Its the same battery since o bought it back in early 2011, but I can't tell how long its been in there. The truck is an 03, so I'm guessing its the second battery so that makes it around 4 or 5 years old. That means that this battery may need to be replaced, and I'm hoping that's what it is.

We were in the mountains over the weekend, and I had it sitting in the snow for a day while we went on a snow hike. I first noticed that it stuttered a little bit when I turned it over up in the mountains, thank god it started up when we were up in the mountains, and died just a few miles from my house. Yesterday morning I drove it the few miles to the train station and got back 12 hours later that evening and that's when it wouldn't start.

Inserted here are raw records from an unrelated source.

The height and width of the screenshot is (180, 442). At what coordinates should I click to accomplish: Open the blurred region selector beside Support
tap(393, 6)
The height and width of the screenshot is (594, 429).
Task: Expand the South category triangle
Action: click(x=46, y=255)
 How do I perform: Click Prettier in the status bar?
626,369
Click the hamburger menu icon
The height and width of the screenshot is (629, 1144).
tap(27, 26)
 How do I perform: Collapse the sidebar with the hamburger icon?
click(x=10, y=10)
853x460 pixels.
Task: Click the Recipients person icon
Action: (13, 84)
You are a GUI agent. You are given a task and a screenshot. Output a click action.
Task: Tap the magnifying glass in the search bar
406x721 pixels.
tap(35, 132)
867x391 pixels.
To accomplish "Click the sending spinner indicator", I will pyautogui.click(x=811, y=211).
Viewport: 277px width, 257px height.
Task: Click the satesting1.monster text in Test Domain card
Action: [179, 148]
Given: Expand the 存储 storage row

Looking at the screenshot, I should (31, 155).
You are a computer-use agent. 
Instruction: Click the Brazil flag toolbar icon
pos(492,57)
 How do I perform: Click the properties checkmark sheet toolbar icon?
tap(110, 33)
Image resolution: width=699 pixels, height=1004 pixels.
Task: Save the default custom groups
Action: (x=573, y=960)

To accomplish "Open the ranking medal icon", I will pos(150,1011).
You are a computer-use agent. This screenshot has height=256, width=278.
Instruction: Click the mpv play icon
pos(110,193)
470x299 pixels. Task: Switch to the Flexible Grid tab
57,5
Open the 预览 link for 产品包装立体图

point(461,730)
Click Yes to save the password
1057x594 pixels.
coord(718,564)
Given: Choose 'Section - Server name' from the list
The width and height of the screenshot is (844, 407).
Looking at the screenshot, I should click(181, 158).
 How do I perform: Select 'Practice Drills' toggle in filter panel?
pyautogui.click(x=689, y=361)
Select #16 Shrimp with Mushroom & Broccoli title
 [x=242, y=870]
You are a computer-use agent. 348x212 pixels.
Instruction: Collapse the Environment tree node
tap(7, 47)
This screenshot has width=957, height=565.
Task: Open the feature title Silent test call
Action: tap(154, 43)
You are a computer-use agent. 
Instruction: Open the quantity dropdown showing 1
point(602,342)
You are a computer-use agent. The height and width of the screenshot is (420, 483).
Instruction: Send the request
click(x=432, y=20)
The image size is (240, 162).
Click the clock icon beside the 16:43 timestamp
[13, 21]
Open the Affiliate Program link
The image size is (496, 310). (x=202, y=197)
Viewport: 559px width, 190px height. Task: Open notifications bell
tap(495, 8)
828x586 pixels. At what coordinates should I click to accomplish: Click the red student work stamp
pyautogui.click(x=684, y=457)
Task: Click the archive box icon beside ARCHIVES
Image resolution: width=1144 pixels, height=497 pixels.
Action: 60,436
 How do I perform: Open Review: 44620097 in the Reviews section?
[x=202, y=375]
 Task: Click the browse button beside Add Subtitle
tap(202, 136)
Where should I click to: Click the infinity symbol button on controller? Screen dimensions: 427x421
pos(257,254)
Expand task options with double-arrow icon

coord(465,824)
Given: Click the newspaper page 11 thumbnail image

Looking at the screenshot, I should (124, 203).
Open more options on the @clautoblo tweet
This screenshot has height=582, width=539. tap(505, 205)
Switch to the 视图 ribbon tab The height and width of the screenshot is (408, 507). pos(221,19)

I did notice it had a hard time starting that morning too.
 






Battery terminals could be a problem, I had some issues a few months ago due to corroded terminals, cleaned and put on die-electric grease (sometimes sold specifically for battery terminals also), haven't had a problem since.

If the alternater is original it may also be on it's way out, especially if you have lots of extra electrical load i.e. amps, driving lights...

from the sounds, it may be a "parasitic" draw as mentioned, the voltage you're measuring is going lower and lower. Disconnect any external devices you've added - amplifiers, radios,... (lights probably aren't an issue)

Currently I also have a parasitic draw / short also. I'm using HIDs with a relay harness, but the voltage never drops when the headlights are turned off, measure 7 - 10V, and it only occurs in cold/wet conditions (and this causes the HIDs to stay on)...could be headlight switch or the daytime module or a relay if it exists.....


Anyway good luck in finding the problem.
 






thanks for the tips, i have stock lighting. the only aftermarket electronics i have are a cb radio and i replaced the stock radio with an alpine, but im sure both of those are hooked up solid.

ill do a once over on the terminals and cables before i swing my battery over to get tested.
 



Join the Elite Explorers for $20 each year.
Elite Explorer members see no advertisements, no banner ads, no double underlined links,.
Add an avatar, upload photo attachments, and more!
.





If it's your battery check out this DieHard P-2. $176 seems steep but that's what you would pay for any high end battery.
930 CCA, 135 minute reserve, four year exchange/100 month pro rated warranty, and drops in without adapters. 60 lbs.:thumbsup:

www.sears.com/diehard-platinum...group...65.../p-02850065000P

so the cheapest i could find the p-2 in my neck of the woods is 220 bucks. and at 60 lbs, and the way my trac already leans left, i may have to find something lighter.

autozone has a deep cycle duralast platinum that weighs in at 45 lbs, and has 770 cca, and a 150 minute reserve. it also has a 3 yr free replacement and an 8 yr overall warranty. its going for 159 bucks, what do you think?